=== Begin Enclosure ===

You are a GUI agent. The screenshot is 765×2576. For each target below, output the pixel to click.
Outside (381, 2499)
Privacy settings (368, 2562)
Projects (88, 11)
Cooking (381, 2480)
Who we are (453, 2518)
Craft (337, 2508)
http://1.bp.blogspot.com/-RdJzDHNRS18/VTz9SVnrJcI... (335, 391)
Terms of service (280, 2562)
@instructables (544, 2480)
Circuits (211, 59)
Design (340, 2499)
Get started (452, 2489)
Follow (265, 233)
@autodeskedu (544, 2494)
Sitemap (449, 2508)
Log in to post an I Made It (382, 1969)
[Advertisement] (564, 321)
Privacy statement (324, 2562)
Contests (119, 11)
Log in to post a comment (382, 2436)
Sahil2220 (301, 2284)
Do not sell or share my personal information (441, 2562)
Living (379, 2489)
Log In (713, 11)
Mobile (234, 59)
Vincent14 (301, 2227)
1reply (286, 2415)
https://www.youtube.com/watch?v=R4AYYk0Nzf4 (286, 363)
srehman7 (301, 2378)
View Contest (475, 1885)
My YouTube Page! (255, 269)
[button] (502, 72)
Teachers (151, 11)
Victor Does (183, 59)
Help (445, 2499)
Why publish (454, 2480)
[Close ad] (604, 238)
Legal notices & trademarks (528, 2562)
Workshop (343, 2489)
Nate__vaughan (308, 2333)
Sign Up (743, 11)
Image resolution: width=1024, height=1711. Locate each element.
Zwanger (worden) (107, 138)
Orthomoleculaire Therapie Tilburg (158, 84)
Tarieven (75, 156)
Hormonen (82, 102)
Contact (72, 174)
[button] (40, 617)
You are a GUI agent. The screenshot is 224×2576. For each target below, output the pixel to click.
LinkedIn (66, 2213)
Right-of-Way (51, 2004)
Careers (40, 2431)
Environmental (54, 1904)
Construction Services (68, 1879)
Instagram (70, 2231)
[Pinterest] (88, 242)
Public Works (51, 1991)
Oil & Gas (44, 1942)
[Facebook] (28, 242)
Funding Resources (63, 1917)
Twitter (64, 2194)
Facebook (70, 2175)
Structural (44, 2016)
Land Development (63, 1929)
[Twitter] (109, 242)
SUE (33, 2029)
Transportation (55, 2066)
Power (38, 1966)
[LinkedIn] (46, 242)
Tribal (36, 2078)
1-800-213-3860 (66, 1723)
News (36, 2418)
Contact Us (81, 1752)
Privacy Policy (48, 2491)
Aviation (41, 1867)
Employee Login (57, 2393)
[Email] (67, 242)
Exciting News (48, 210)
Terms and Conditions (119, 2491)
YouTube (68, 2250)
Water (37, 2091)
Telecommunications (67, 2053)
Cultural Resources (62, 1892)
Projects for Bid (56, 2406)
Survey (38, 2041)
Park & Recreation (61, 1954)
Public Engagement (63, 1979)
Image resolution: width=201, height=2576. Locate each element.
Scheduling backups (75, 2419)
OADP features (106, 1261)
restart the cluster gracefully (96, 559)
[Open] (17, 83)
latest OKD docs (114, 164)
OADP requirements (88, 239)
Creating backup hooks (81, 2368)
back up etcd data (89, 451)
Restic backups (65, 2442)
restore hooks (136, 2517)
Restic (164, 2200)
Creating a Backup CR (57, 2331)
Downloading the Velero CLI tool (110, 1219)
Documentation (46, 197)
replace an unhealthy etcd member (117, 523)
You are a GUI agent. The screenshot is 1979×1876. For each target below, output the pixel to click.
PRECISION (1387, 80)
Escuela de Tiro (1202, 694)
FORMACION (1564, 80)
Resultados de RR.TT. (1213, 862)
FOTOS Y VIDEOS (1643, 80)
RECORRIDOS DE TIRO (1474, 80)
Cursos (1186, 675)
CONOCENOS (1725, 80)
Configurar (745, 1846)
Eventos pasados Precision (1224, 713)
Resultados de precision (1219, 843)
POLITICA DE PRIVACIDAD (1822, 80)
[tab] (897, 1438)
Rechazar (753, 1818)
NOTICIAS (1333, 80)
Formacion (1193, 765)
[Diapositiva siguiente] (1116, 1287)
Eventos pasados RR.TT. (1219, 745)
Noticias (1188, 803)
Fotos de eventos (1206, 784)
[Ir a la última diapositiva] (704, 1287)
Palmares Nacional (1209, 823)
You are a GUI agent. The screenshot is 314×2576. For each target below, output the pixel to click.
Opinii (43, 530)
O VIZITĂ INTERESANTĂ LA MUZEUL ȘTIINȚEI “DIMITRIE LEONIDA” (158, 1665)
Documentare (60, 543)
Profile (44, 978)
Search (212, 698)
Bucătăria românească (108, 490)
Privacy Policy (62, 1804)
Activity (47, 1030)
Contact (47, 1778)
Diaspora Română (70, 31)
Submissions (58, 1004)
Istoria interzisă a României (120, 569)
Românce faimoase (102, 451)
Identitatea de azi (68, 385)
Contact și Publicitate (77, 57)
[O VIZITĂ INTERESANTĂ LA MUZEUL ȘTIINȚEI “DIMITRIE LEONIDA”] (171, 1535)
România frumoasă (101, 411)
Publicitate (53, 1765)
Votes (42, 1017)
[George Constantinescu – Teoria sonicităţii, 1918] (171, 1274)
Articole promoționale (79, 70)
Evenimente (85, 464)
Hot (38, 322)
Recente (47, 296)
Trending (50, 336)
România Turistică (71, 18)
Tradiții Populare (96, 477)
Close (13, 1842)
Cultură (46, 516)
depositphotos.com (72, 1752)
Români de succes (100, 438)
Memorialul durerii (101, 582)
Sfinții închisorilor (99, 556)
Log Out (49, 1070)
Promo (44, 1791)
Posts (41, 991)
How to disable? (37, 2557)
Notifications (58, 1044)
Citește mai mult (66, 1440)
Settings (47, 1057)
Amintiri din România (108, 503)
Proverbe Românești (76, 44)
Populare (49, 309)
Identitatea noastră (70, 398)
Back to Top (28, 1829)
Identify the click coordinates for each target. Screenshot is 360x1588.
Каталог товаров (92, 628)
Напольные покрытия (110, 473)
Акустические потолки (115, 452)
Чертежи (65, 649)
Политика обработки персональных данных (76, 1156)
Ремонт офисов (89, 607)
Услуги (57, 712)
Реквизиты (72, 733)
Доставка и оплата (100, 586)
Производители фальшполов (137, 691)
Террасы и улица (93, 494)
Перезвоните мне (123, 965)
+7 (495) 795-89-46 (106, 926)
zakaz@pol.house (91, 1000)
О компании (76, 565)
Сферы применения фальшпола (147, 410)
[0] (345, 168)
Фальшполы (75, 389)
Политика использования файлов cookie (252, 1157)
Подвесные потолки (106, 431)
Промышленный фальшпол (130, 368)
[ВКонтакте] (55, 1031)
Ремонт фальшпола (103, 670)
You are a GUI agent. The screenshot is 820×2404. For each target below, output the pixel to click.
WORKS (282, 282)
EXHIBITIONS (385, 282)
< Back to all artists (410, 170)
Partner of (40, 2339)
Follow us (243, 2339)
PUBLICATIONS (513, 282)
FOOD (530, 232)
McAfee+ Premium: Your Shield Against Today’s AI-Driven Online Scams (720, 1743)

=== End Enclosure ===

▸ Problem details
May I have the entries returned exactly, with every line in place?

▸ Output below
You are a GUI agent. The screenshot is 765×2576. For each target below, output the pixel to click.
Outside (381, 2499)
Privacy settings (368, 2562)
Projects (88, 11)
Cooking (381, 2480)
Who we are (453, 2518)
Craft (337, 2508)
http://1.bp.blogspot.com/-RdJzDHNRS18/VTz9SVnrJcI... (335, 391)
Terms of service (280, 2562)
@instructables (544, 2480)
Circuits (211, 59)
Design (340, 2499)
Get started (452, 2489)
Follow (265, 233)
@autodeskedu (544, 2494)
Sitemap (449, 2508)
Log in to post an I Made It (382, 1969)
[Advertisement] (564, 321)
Privacy statement (324, 2562)
Contests (119, 11)
Log in to post a comment (382, 2436)
Sahil2220 (301, 2284)
Do not sell or share my personal information (441, 2562)
Living (379, 2489)
Log In (713, 11)
Mobile (234, 59)
Vincent14 (301, 2227)
1reply (286, 2415)
https://www.youtube.com/watch?v=R4AYYk0Nzf4 (286, 363)
srehman7 (301, 2378)
View Contest (475, 1885)
My YouTube Page! (255, 269)
[button] (502, 72)
Teachers (151, 11)
Victor Does (183, 59)
Help (445, 2499)
Why publish (454, 2480)
[Close ad] (604, 238)
Legal notices & trademarks (528, 2562)
Workshop (343, 2489)
Nate__vaughan (308, 2333)
Sign Up (743, 11)
Image resolution: width=1024, height=1711. Locate each element.
Zwanger (worden) (107, 138)
Orthomoleculaire Therapie Tilburg (158, 84)
Tarieven (75, 156)
Hormonen (82, 102)
Contact (72, 174)
[button] (40, 617)
You are a GUI agent. The screenshot is 224×2576. For each target below, output the pixel to click.
LinkedIn (66, 2213)
Right-of-Way (51, 2004)
Careers (40, 2431)
Environmental (54, 1904)
Construction Services (68, 1879)
Instagram (70, 2231)
[Pinterest] (88, 242)
Public Works (51, 1991)
Oil & Gas (44, 1942)
[Facebook] (28, 242)
Funding Resources (63, 1917)
Twitter (64, 2194)
Facebook (70, 2175)
Structural (44, 2016)
Land Development (63, 1929)
[Twitter] (109, 242)
SUE (33, 2029)
Transportation (55, 2066)
Power (38, 1966)
[LinkedIn] (46, 242)
Tribal (36, 2078)
1-800-213-3860 (66, 1723)
News (36, 2418)
Contact Us (81, 1752)
Privacy Policy (48, 2491)
Aviation (41, 1867)
Employee Login (57, 2393)
[Email] (67, 242)
Exciting News (48, 210)
Terms and Conditions (119, 2491)
YouTube (68, 2250)
Water (37, 2091)
Telecommunications (67, 2053)
Cultural Resources (62, 1892)
Projects for Bid (56, 2406)
Survey (38, 2041)
Park & Recreation (61, 1954)
Public Engagement (63, 1979)
Image resolution: width=201, height=2576. Locate each element.
Scheduling backups (75, 2419)
OADP features (106, 1261)
restart the cluster gracefully (96, 559)
[Open] (17, 83)
latest OKD docs (114, 164)
OADP requirements (88, 239)
Creating backup hooks (81, 2368)
back up etcd data (89, 451)
Restic backups (65, 2442)
restore hooks (136, 2517)
Restic (164, 2200)
Creating a Backup CR (57, 2331)
Downloading the Velero CLI tool (110, 1219)
Documentation (46, 197)
replace an unhealthy etcd member (117, 523)
You are a GUI agent. The screenshot is 1979×1876. For each target below, output the pixel to click.
PRECISION (1387, 80)
Escuela de Tiro (1202, 694)
FORMACION (1564, 80)
Resultados de RR.TT. (1213, 862)
FOTOS Y VIDEOS (1643, 80)
RECORRIDOS DE TIRO (1474, 80)
Cursos (1186, 675)
CONOCENOS (1725, 80)
Configurar (745, 1846)
Eventos pasados Precision (1224, 713)
Resultados de precision (1219, 843)
POLITICA DE PRIVACIDAD (1822, 80)
[tab] (897, 1438)
Rechazar (753, 1818)
NOTICIAS (1333, 80)
Formacion (1193, 765)
[Diapositiva siguiente] (1116, 1287)
Eventos pasados RR.TT. (1219, 745)
Noticias (1188, 803)
Fotos de eventos (1206, 784)
[Ir a la última diapositiva] (704, 1287)
Palmares Nacional (1209, 823)
You are a GUI agent. The screenshot is 314×2576. For each target below, output the pixel to click.
Opinii (43, 530)
O VIZITĂ INTERESANTĂ LA MUZEUL ȘTIINȚEI “DIMITRIE LEONIDA” (158, 1665)
Documentare (60, 543)
Profile (44, 978)
Search (212, 698)
Bucătăria românească (108, 490)
Privacy Policy (62, 1804)
Activity (47, 1030)
Contact (47, 1778)
Diaspora Română (70, 31)
Submissions (58, 1004)
Istoria interzisă a României (120, 569)
Românce faimoase (102, 451)
Identitatea de azi (68, 385)
Contact și Publicitate (77, 57)
[O VIZITĂ INTERESANTĂ LA MUZEUL ȘTIINȚEI “DIMITRIE LEONIDA”] (171, 1535)
România frumoasă (101, 411)
Publicitate (53, 1765)
Votes (42, 1017)
[George Constantinescu – Teoria sonicităţii, 1918] (171, 1274)
Articole promoționale (79, 70)
Evenimente (85, 464)
Hot (38, 322)
Recente (47, 296)
Trending (50, 336)
România Turistică (71, 18)
Tradiții Populare (96, 477)
Close (13, 1842)
Cultură (46, 516)
depositphotos.com (72, 1752)
Români de succes (100, 438)
Memorialul durerii (101, 582)
Sfinții închisorilor (99, 556)
Log Out (49, 1070)
Promo (44, 1791)
Posts (41, 991)
How to disable? (37, 2557)
Notifications (58, 1044)
Citește mai mult (66, 1440)
Settings (47, 1057)
Amintiri din România (108, 503)
Proverbe Românești (76, 44)
Populare (49, 309)
Identitatea noastră (70, 398)
Back to Top (28, 1829)
Identify the click coordinates for each target. Screenshot is 360x1588.
Каталог товаров (92, 628)
Напольные покрытия (110, 473)
Акустические потолки (115, 452)
Чертежи (65, 649)
Политика обработки персональных данных (76, 1156)
Ремонт офисов (89, 607)
Услуги (57, 712)
Реквизиты (72, 733)
Доставка и оплата (100, 586)
Производители фальшполов (137, 691)
Террасы и улица (93, 494)
Перезвоните мне (123, 965)
+7 (495) 795-89-46 (106, 926)
zakaz@pol.house (91, 1000)
О компании (76, 565)
Сферы применения фальшпола (147, 410)
[0] (345, 168)
Фальшполы (75, 389)
Политика использования файлов cookie (252, 1157)
Подвесные потолки (106, 431)
Промышленный фальшпол (130, 368)
[ВКонтакте] (55, 1031)
Ремонт фальшпола (103, 670)
You are a GUI agent. The screenshot is 820×2404. For each target below, output the pixel to click.
WORKS (282, 282)
EXHIBITIONS (385, 282)
< Back to all artists (410, 170)
Partner of (40, 2339)
Follow us (243, 2339)
PUBLICATIONS (513, 282)
FOOD (530, 232)
McAfee+ Premium: Your Shield Against Today’s AI-Driven Online Scams (720, 1743)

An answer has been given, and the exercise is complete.